Rayo 1-2 Barcelona, Copa del Rey: resultados, goles y resumen

El conjunto catalán evita el ridículo y una nueva prórroga gracias a Messi y De Jong.

FERNANDO VÁZQUEZ
logo

De ese aliento que solamente el talento puede dar, un soplido que puede parecer tenue pero que puede alejar hasta las nubes más amenazantes del cielo, esas que incluyen una tormenta perfecta, con rayos incluidos. El Barcelona sopló, esta vez, le alcanzó para evitar el ridículo.

La escuadra blaugrana venció por 2-1 al Rayo Vallecano en los Octavos de Final de la Copa del Rey en un partido en donde sufrió demasiado y tuvo que venir de atrás.

Los rayos de la tormenta azotaban a los catalanes quienes estrellaban balones al travesaño como si se tratara de una profecía apocalíptica. Griezmann y Puig lanzaron envíos que, con desvío incluido, acabaron en el palo. El canterano sufrió especialmente con un balón que no acabó en la meta de forma increíble.

= Registros proporcionados =
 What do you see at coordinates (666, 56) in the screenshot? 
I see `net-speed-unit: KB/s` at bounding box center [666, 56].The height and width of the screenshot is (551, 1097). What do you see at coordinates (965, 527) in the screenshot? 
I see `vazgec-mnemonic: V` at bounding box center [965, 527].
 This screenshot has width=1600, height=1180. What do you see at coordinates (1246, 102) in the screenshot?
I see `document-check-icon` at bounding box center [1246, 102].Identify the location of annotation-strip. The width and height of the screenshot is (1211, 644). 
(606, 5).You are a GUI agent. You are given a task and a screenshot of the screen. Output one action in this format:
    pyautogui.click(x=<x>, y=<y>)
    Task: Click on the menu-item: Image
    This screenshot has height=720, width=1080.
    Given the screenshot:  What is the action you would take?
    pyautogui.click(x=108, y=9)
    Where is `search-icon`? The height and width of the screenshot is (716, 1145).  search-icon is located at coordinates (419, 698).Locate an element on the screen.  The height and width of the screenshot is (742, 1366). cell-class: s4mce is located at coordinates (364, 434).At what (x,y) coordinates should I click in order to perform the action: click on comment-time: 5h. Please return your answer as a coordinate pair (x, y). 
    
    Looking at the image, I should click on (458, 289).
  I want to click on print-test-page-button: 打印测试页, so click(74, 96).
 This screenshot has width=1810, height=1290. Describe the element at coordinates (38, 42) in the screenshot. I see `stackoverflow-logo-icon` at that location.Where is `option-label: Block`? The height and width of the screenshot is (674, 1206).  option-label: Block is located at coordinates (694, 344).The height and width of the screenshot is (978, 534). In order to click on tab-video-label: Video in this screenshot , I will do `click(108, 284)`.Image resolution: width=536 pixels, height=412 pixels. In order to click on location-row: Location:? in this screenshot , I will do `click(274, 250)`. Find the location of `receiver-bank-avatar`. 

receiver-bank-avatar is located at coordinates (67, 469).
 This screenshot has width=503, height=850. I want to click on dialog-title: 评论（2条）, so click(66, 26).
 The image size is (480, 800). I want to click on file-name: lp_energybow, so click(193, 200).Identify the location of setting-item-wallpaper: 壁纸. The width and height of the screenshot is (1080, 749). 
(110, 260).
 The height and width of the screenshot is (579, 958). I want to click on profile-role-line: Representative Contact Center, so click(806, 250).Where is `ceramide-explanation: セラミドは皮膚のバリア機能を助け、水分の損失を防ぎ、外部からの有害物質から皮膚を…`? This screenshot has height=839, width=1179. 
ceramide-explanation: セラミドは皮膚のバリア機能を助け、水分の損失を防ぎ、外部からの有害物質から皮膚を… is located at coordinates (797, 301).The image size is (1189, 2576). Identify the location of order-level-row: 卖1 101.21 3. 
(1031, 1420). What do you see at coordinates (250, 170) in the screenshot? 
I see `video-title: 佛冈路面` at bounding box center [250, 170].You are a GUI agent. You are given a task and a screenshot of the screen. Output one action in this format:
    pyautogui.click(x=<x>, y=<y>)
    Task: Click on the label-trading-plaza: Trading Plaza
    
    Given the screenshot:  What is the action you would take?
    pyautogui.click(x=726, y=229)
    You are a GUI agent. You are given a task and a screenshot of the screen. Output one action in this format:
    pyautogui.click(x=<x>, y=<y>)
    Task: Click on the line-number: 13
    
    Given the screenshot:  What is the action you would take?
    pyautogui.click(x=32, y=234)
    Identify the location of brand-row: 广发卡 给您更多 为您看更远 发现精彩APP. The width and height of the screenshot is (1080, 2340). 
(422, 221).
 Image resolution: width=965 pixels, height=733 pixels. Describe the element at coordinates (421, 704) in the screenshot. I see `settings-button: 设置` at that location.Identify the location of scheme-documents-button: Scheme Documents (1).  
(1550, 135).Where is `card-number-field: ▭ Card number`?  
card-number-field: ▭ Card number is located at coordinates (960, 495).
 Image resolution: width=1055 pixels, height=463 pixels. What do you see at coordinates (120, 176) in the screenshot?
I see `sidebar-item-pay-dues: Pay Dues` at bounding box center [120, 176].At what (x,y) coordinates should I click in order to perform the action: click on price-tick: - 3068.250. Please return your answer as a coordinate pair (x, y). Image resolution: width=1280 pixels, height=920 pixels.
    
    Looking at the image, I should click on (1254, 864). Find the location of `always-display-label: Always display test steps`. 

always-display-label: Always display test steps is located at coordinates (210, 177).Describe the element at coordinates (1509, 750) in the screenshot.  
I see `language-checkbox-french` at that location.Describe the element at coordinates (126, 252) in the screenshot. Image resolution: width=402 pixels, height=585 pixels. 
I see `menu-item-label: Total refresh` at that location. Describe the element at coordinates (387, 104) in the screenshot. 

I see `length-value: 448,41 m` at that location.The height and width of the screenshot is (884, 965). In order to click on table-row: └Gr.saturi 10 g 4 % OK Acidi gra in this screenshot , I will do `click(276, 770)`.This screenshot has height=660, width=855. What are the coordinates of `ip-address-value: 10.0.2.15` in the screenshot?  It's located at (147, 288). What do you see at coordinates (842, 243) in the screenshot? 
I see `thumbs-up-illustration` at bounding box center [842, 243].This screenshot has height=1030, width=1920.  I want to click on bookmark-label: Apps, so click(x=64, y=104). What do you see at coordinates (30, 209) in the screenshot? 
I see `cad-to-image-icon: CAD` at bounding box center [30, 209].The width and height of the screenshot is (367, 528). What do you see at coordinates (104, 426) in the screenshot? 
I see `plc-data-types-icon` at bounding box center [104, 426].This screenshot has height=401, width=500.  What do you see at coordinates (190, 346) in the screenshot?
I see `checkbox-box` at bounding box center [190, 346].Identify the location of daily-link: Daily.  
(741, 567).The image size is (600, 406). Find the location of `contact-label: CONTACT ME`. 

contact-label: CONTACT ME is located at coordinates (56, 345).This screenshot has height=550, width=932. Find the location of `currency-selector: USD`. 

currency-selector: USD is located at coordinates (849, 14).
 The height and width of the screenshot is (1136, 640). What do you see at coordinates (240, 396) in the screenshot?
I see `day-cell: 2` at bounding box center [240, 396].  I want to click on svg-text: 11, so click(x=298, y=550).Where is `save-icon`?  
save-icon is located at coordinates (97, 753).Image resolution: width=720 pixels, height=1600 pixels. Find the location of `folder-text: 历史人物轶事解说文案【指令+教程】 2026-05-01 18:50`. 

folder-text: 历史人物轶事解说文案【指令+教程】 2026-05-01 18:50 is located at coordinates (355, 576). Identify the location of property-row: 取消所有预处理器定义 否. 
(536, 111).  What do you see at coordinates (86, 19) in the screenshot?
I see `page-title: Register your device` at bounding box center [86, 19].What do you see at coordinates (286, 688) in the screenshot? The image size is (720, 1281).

= Tu objetivo =
Sigue escribiendo la crónica del partido de Copa entre el Rayo Vallecano y el Barcelona justo después de su última oración.

= Tu respuesta =
Nadie duda que Trincao evita la pereza en el campo, pero la lucidez no es lo suyo al momento en el equipo que dirige Ronald Koeman, peor aún, se le vio con unas revoluciones a años luz del trueno, ya ni se diga del rayo. Busquets por su parte, intentaba multiplicarse hasta donde el físico le alcanzara en mitad de la cancha.

Pero sería Lenglet en el complemento quien sacaría un par de canas en la cabellera rubia de Koeman al verse mal en la jugada que abrió el marcador por conducto de Fran García quien simplemente llegó a empujar de frente al marco.

Los fantasmas volvieron a aparecer, una nueva prórroga aparecía en el horizonte del Barcelona. El estratega holandés ordenó tres cambios, más por presión que por convicción, pero el talento salió a flote. Lionel Messi igualaba los cartones a los 69'.

Casi en una calca del gol anterior, Frenkie De Jong se encargaría ahora de cerrar la pinza para rematar de frente al marco. El mediocampista tuvo la confianza de pisar el área contraria de nueva cuenta, una cualidad que poco a poco aparece en el ex del Ajax. La "normalidad" volvía y el Barcelona soplaba con su último aliento los nubarrones del huracán.